The chassis was built with a two-metre wide track, using under-body aerodynamics to create the needed conditions for increased overtaking opportunities. The cars were subjected to the lengthy FIA safety tests during development stages in 2007.

===Car details===
- Carbon fibre tub for extreme strength/lightness
- Under-body aerodynamics to facilitate nose-to-tail driving/overtaking
- Hewland 6 speed LSFA sequential gearbox with Hewland semi-automatic system
- Pi "SIGMA" based dashboard / data logging system
- 'Slick' racing style tyres with no grooves or tread
- Weight Target: 750 kg
- Wheels supplied by OZ Racing and tyres by Michelin
- Brembo brakes
- Pi Research electronics

===Engine details===
- No of Cylinders: 12
- Capacity: 4.2 litres
- Configuration: 60 degrees V formation
- Weight: 140 kg Dry
- Peak Power: 750 bhp @ 11,750 rpm
- Maximum RPM: 12,000
- Peak Torque: 510 N·m (376 ft·lb) @ 9,500–10,500

===Regulations===
- The cars were driven without the aid of traction control, launch control or anti-stall, leaving a lot down to the skill of the driver.
- Michelin were the sole tyre supplier in Superleague Formula. Cars were allowed four new sets of tyres throughout a race weekend, lasting practice sessions, qualifying and all the races. Under conditions of rain, there was no limit to how many sets of wet tyres that can be used.
- A new 'Push to Pass' button was fitted to cars for 2010. The idea, previously successful in A1 Grand Prix, gave the car 12,000rpm for a minimum of 15 seconds, 1,000rpm more than the normal rev limit of 11,000rpm. Drivers could use the extra horsepower advantage to attempt to overtake another car. After the 15 seconds, the 'power boost' stopped once the car's revs dropped back to below 9,000rpm. The 'Push to Pass' button could be used a maximum of eight times by a driver during both races. After a period on the 'power boost', the extra power option was unavailable for 120 seconds. The 'Push to Pass' option was not available during practice sessions or qualifying.

===Performance===
At Magny-Cours in 2009, the best qualifying time for a Superleague Formula car was 1:26.391, almost 11.5 seconds slower than the fastest qualifying time for an F1 car in 2008 of 1:15.024. Both Superleague Formula and Formula One raced at Monza in 2009 where similar dry qualifying conditions meant a better time comparison was possible. The fastest F1 time at the 2009 Italian Grand Prix was a 1:22.955, whereas at the 2009 Monza Superleague Formula round, a month later, the fastest SF time was 1:36.444, 13.5 seconds slower. This makes the speed of Superleague Formula car comparable to the World Series by Renault cars.

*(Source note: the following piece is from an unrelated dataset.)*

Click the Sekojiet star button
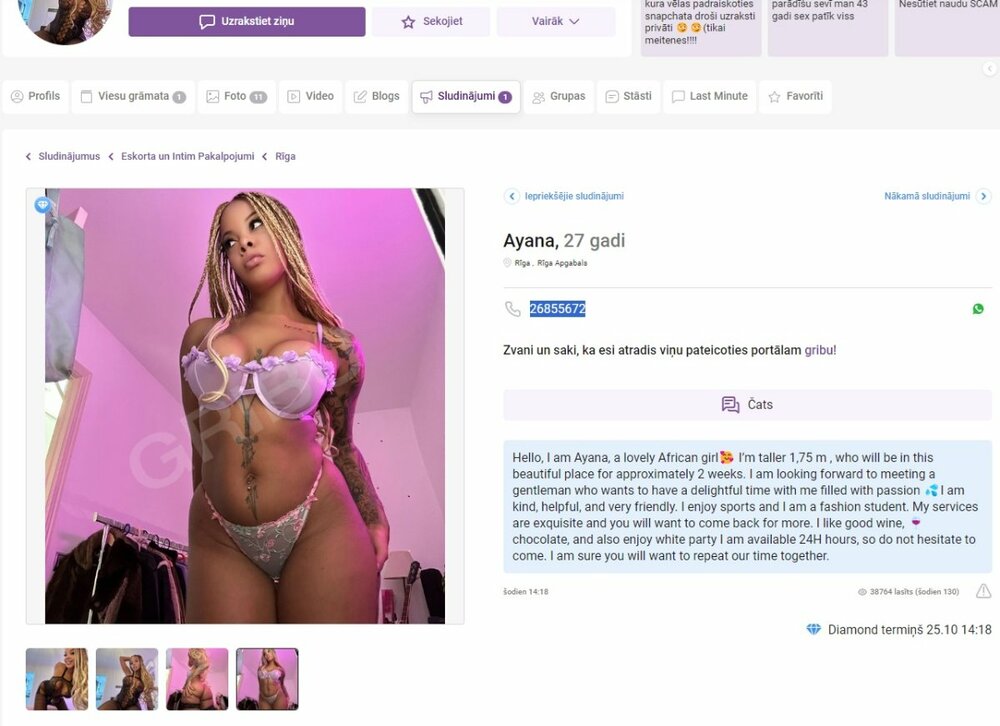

On 14 January 2010, Menard Competition Technologies received a Motorsport Industry Association's award for Technology and Innovation for its "outstanding design and engineering work undertaken on the Superleague V12 racing engine".

==Other ventures==

A video game for Superleague Formula was made by Media Game and Image Space Incorporated and released for PC on 31 October 2009, although it was originally announced to be released in September. Superleague Formula 2009: The Game, released for download by the series' official website, featured 18 clubs and 6 circuits from in the 2009 season, and both single-player and multiplayer modes. During the 2009 Donington round some star drivers tested out the new game and gave it positive feedback.